私もまあ、万に片足突っ込むくらい、死神をやっているのだ。なんとなく、そんな浮遊感はある。長らく橙の死神の地位を守っていたが、直に成仏とやらをするのだろう。
といっても残る数値はまだ四桁だ。まだ長いだろう。
さて、私が向かうのは、とある孤児施設だ。いや……孤児施設「だった」が正しいだろうか。
夜闇の中、目の前に広がるのは施設「だった」であろう瓦礫の残骸。月明かりに照らされた屋内「だった」場所に生気はなく、むしろ──私が見慣れた、死屍累々。人間「だった」者たちの残骸だ。大人よりも子どもの割合が高いな。まあ、ここは孤児施設「だった」のだから仕方あるまい。
子どもが死んでいるというのはいつの時代も気分の悪いものだなぁ。そんなことを考えながら、夜の中でひときわ目立つ死体……いや、死体「だった」少年に歩み寄る。
背は高いのだが、あまりにも細身……いや、細身というと婉曲か。あまりにも痩せすぎていた。
あらかじめここにいるという情報は得ていたが、発見が遅すぎた。大量の罪にまみれているが、それを軽減してやることは私にはできない。死神は死者の魂を刈ることはできないのだ。
赤の適格者ということでわざと遅らされたのか。いや、この罪の量では刈ったとしても死神となっただろう。だとしたら、罪の量をそのままにするためにわざと発見を遅らせたのか。
死神を統括する意識体マザーからの指示で私はここに来たわけだが、もしこの予想が正しいとすれば、マザーは相当に性格が悪い。
まあ、万に片足突っ込む死神年歴の私が刈って、万が一にも浄化されたら、と思ったのだろう。私はそれで一度青の適格者を成仏させてしまったからなぁ。さすがは虹に適格するだけあって、相当体が軽くなった。
しかし、可哀想に、目の前の彼は死神の勝手な都合で餓死だ。骨と皮ばかりになったような細腕を持ち上げてやるが、反応はない。目を閉じているし、餓死だから無自覚だった可能性が高いのが救いか。

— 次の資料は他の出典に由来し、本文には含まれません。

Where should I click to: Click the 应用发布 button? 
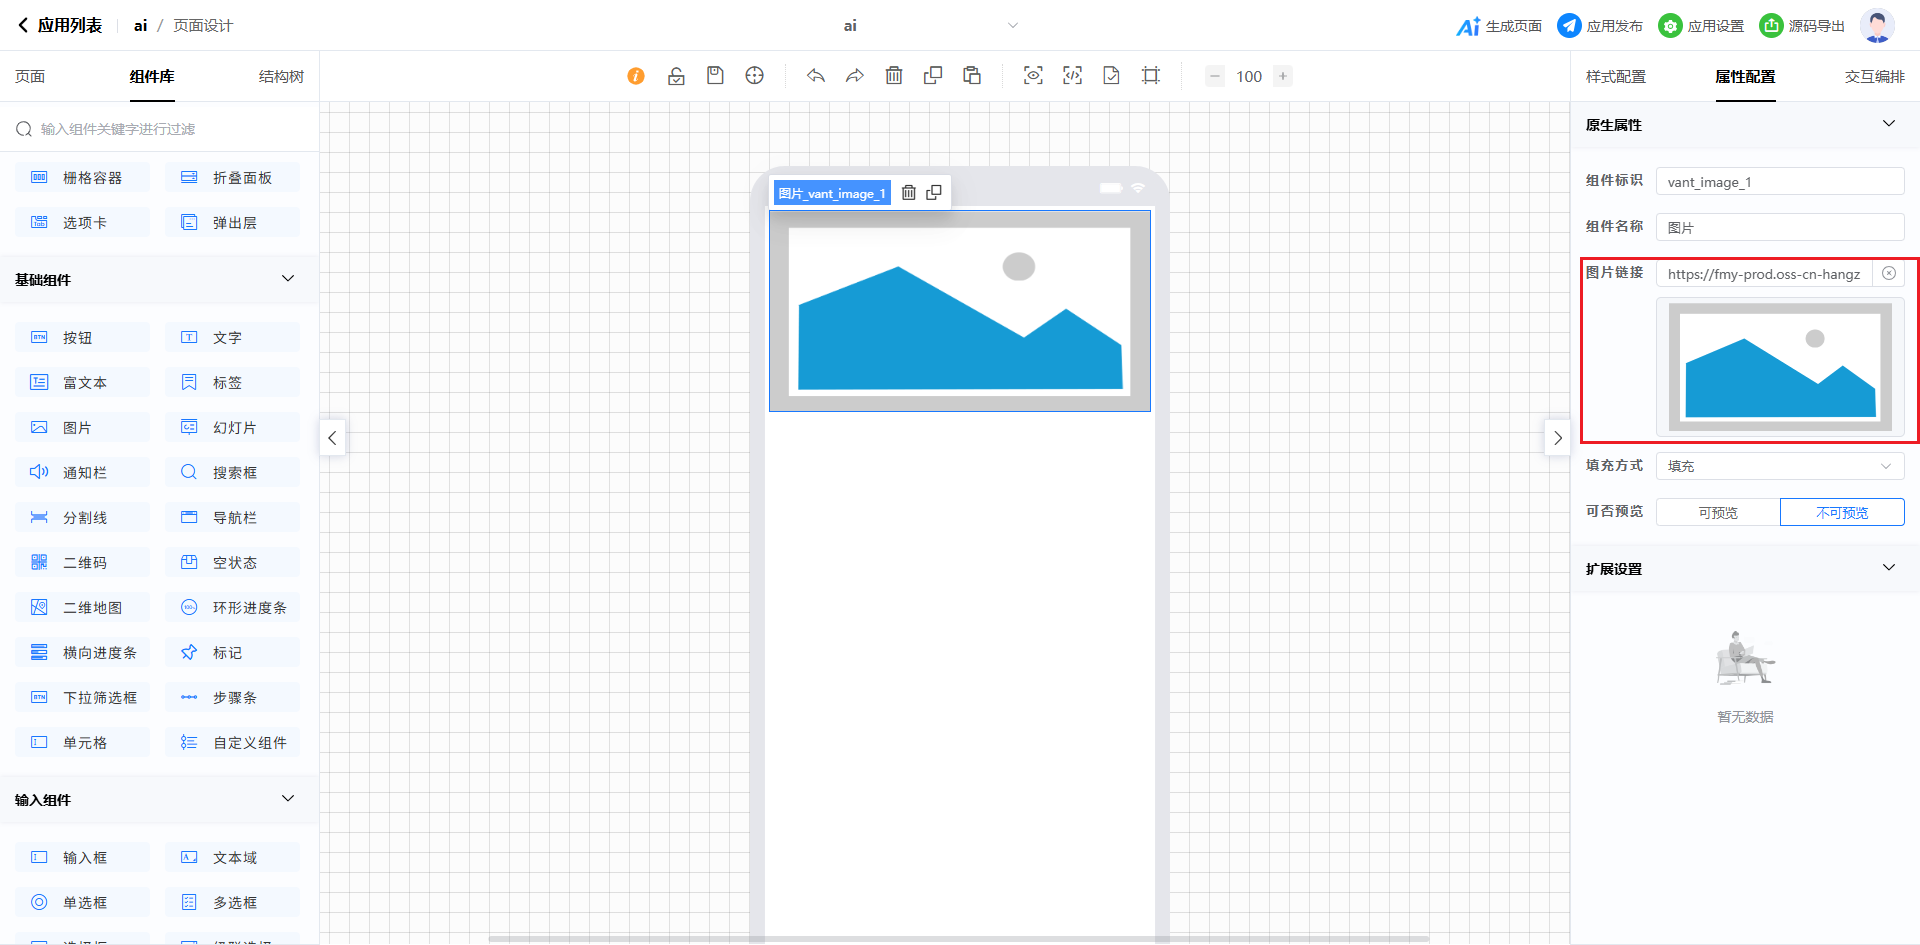(1600, 26)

それにしても……これだけの死体の山が、よく腐らずにあったものだ。人に見つかっても不思議はないと思うのだが……あぁ、ここは町からだいぶ離れているのだっけ。
ならば生前にさしたる苦労もなかっただろうに、と少年の髪を撫でる。綺麗な白だ。こうまでなるほどに何をして、何をされたのか。死神といえど私も元は人間。同情くらいは覚えた。
死体が腐敗していないのもマザーの手回しによるものだろう。とりあえず今日のお役目はこれ一つだ。さっさと済ませて帰ろうか。

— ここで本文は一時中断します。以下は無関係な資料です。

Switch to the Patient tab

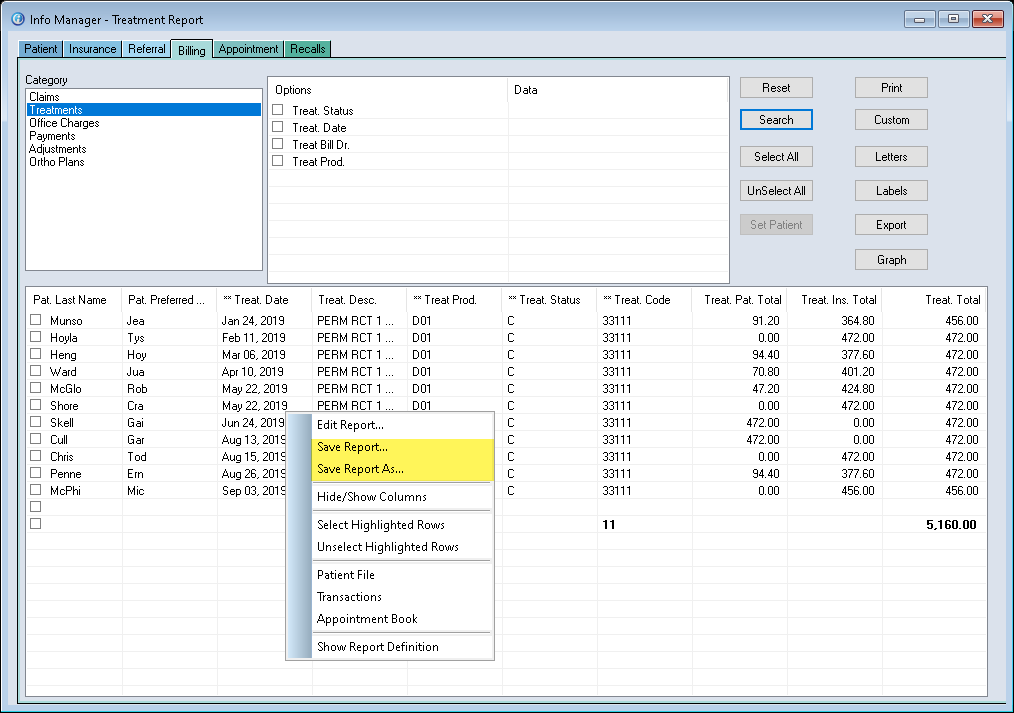pos(41,49)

私は、マザーより依頼の際に届けられた死神のマント──まあフードがついていたらローブと呼ぶらしいが、マザーが頑なにマントと言って譲らないので、マントと呼ぶ──を取り出す。
丁寧に畳まれたそれは闇夜にあまりにも際立った。月明かりを返すそのマントは、私などが羽織る一般的な黒い死神のマントではなく──白かった。

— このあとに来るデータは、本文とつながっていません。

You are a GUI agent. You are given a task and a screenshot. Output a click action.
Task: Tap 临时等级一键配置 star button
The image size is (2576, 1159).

それこそ、少年の髪と同じくらい。きらびやかと形容してもいいくらい。
鶴が自らの羽根を犠牲に織った布、というのはこういうものだろうか。まあ、鶴が織ったわけではないが。
そのくらい、真っ白かった。
今回のは特別性だ、とマザーが言っていたので、少なからず興味を抱いていたが……白いマントの死神とは、前代未聞ではなかろうか、と思った。
まず、こうして見てわかる通り、夜闇に映える。死神は死んだ人間がなるものだから、人間で言うところの幽霊かもしれないが、その活動は人間だった頃の肉体に依存して行われる。つまりわかりやすく言うと、実体があるため、人間の目に映るということだ。
故に、人間の目につかないよう、光を返しにくい黒という色を全身を覆うマントに適用しているわけだが、このマントは……あまりに正反対。
特別性と言っていたが、この少年にここまでするほど、何が特別なのだろうか。
ともかく、死神にするには、このマントをかけてやる必要がある。私はするりと手から滑り落ちさせた。マントの特殊な能力により、肉体が再生され、死神として再構築、万近い時を生きる私が存在することからもわかるとおり、不老不死の体となる。
もそり、と白いマントが蠢いた。どうやら肉体の再生に伴い、意識が戻ったようだ。さすがに餓死状態のままでは動かせないためか、やけに白い綺麗な肌が戻っている。
がさがさと白いマントから出てきた少年の目を見、私はかなりの衝撃を受けた。驚愕という感情は死神という異端になってから擦りきれていたが、万近い時を経てそれが蘇ったくらいの衝撃だ。
目を覚ました赤の死神は、赤の死神の名に相応しく、毒々しく神々しい赤い目をしていた。肉体が再生されたにも拘らず、髪は白いまま。肌も色白というだけでは済まないであろうほど白い。よく見れば、睫毛も眉も白いではないか。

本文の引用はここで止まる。